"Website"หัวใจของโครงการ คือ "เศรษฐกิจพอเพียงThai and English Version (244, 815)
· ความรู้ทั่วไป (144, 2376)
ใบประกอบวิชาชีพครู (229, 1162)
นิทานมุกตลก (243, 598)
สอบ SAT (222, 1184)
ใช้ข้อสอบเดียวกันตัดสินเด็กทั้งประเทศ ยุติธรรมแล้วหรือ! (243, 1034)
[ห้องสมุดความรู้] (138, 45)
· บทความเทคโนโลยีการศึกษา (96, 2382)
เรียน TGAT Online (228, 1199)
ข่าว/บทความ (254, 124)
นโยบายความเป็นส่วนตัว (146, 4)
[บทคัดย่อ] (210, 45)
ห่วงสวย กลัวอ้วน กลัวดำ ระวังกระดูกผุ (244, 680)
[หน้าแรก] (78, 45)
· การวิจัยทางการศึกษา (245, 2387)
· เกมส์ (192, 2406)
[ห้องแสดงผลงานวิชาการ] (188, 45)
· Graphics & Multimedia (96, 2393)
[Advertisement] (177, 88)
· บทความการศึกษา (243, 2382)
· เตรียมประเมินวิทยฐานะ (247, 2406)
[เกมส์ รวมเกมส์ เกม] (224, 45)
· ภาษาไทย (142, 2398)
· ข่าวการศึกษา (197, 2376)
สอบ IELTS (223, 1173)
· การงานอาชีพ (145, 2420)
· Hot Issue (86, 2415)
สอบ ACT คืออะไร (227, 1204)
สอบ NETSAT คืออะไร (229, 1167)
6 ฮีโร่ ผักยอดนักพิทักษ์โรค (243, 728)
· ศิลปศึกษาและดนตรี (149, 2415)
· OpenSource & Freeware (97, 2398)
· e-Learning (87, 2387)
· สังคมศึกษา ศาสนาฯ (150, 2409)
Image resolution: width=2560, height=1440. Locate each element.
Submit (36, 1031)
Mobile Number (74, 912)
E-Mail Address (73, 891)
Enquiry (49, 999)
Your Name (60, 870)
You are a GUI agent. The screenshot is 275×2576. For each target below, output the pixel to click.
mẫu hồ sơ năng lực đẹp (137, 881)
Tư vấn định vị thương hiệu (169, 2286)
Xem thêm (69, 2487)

§ **YOUR GOAL**: The lines to return are those in the entries above that include "each".

§ **EXERCISE RESPONSE**:
Image resolution: width=2560, height=1440. Locate each element.
You are a GUI agent. The screenshot is 275×2576. For each target below, output the pixel to click.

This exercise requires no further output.